2024 Athena Film Festival: GIRL, TWICE COLONIZED, DANCING QUEEN, FANCY DANCE
by Daniel Pecoraro, Staff Writer
The start of the Athena Film Festival brought five films in three days. Some ties that bind, beyond the festival’s key themes: Denmark, dancing, menarche, colonization, and a strong belief that films should be approximately 90 minutes long. Without further ado, here’s are some of the flicks I saw on Thursday and Friday nights and Saturday afternoon:
GIRL
Written and Directed by Adura Onashile
Starring Déborah Lukumuena, Danny Sapani, Le'Shantey Bonsu, and Liana Turner
87 mins.
(TW: sexual violence)
As noted in my preview post, from the clips I saw I expected GIRL to be a sentimental “mother and daughter dealing with adversity” flick. And I was right, to a point; it’s a film about a mother (Grace, played by Deborah Lukumuena) and a daughter (Ama, played by Le’Shantey Bonsu) trying to get through life in a an apartment both tiny and at the same time having a lot of stairs in Glasgow. But I didn’t expect the emotional impact on me to be more akin to Uncut Gems in its anxiety-inducing, occasionally bewildering tone. More than anything else, GIRL is an on-and-off panic attack for just under 90 minutes, with characters who never quite become three-dimensional.
Ama is eleven years old, Grace twenty-five, and they are basically each other’s world. They sleep in the same bed and bathe in the same tub, and they seem to be one of the few Black families in their apartment complex. The only time Grace leaves is to work her cleaning shift at a mall, Ama secretly gazes through binoculars at the complex. I think the intent from debut director (and screenwriter) Adura Onashile was to show a mutual need for one another, but the not-directly-said trauma at the core of her life — Grace’s rape in a clearing at thirteen — is clearly the ultimate driver of Grace, and Ama just has to follow along. Grace’s twin coping mechanisms are counting to break out of her traumatic recollections and keeping Ama as locked up as possible, and both are ever-present. Grace’s rules for Ama are to stay inside, never open the door for anyone, and to trust nobody. She’s has withheld from Ama the knowledge of who her father was and why her body is undergoing the changes of puberty. (Similarly, the viewer is withheld basically any aspect of Grace’s backstory aside from her presumed rape, and it’s unclear where Grace is from and when she and Ama got to Scotland.)

Tasks to perform
1: Answer these questions about the Athena Film Festival review:
(a) How many films did the start of the festival bring, and over how many days?
(b) What is the running time listed for GIRL?
(c) Where does Grace work her cleaning shift?
2: Proceed with the Athena Film Festival review, picking up right after its final sentence.

Data on locating visible targets
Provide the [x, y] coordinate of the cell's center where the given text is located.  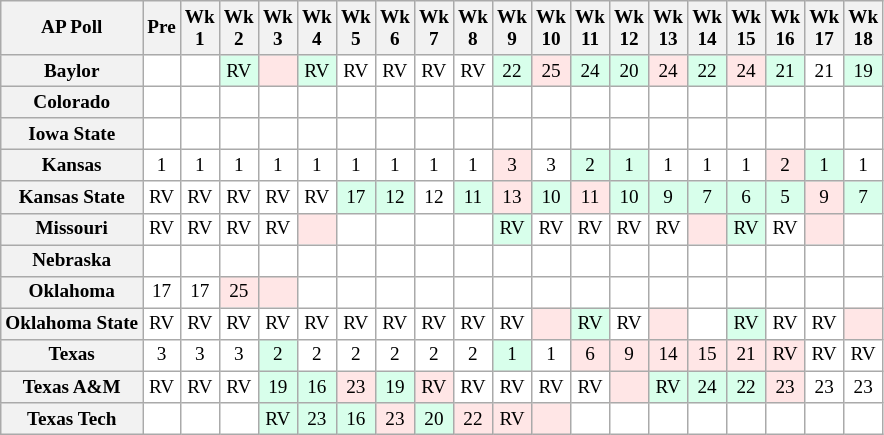
Wk5 [356, 28]
Wk15 [746, 28]
Wk17 [824, 28]
Wk7 [434, 28]
Wk6 [394, 28]
14 [668, 355]
Texas Tech [72, 419]
AP Poll [72, 28]
Wk3 [278, 28]
Kansas State [72, 197]
Wk13 [668, 28]
Wk10 [550, 28]
Wk14 [708, 28]
Wk18 [864, 28]
Texas [72, 355]
5 [786, 197]
Nebraska [72, 261]
Pre [162, 28]
13 [512, 197]
Wk8 [472, 28]
Colorado [72, 102]
15 [708, 355]
Kansas [72, 166]
Wk16 [786, 28]
Wk9 [512, 28]
Iowa State [72, 134]
Baylor [72, 71]
Wk2 [238, 28]
Oklahoma [72, 292]
Wk1 [200, 28]
Texas A&M [72, 387]
Wk12 [630, 28]
Missouri [72, 229]
Wk4 [316, 28]
Oklahoma State [72, 324]
Wk11 [590, 28]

The responses
1:
(a) Five films in three days.
(b) 87 minutes.
(c) At a mall.

2:
There are so many moments in the film where I was shaking my hands in the air, wondering how Grace came to think she could keep Ama safe by sealing her off from the world in the middle of a city. (Though I guess it kind of worked for The Wolfpack kids.) I’m not alone in this frustration; school social worker Lisa (Ayesha Antoine), building manager Samuel (Danny Sapani), and Ama’s neighbor, classmate, and only friend Fiona (Liana Turner) are all just trying to help. Nevertheless, Grace pushes them all away, moving from apartment to apartment to avoid making ties with anyone, and to keep Ama from making a similar connection, all in the name of keeping each other safe. In some ways, the titular girl is as much Grace as it is Ama, both being forced to grow (but never quite getting there in the lens of the viewer).
All this trauma, undercut with very little gentleness or joy (which really only comes in the first and last few minutes of the film), makes for a flat movie with flat protagonists. I yearned to feel some semblance of warmth from this film as it went along. The closest I got (aside from bright colors of the character’s clothes, courtesy of Kirsty Holliday’s costume design) was Ama’s relationship with Fiona, a bond that is formative, caring, and — especially in Grace’s eyes — transgressive. That’s especially clear when Fiona, not Grace, helps Ama deal with her first menstrual cycle. But otherwise GIRL just made me feel like I was hit with an emotional hammer for an hour and a half. Lukumuena and Bonsu do well with what they’re given, even if it’s a lot of thousand-yard-stares and hyperventilating. I think they both deserved to express more.
Twice Colonized
Directed by Lin Alluna
Written by Lin Alluna and Aaju Peter
In Danish, English, and Inuktitut with English subtitles
92 mins.
Now streaming in Canada on CBC Gem (and coming to the US via Film Movement)
(TW: suicide)
In retrospect, it’s not surprising that Twice Colonized begins with Aaju Peter, lawyer, activist, and keeper of Inuk cultural traditions, letting her granddaughters try on her clothes. We open on Peter, living in Iqaluit, Nunavut, Arctic Canada, with one of her grandkids putting on her sealskin lawyer’s robe. This documentary, executive produced, co-written, and “lived by” Peter is, in her words, on “personal consequences of being colonized by other nations.” But it’s ultimately a story of endurance and organizing, to ensure that the next generation has a better life. And in the process, it’s less a story of Peter’s life story and more a snapshot of her late fifties, as she endures grief and abuse and rediscovers her identity.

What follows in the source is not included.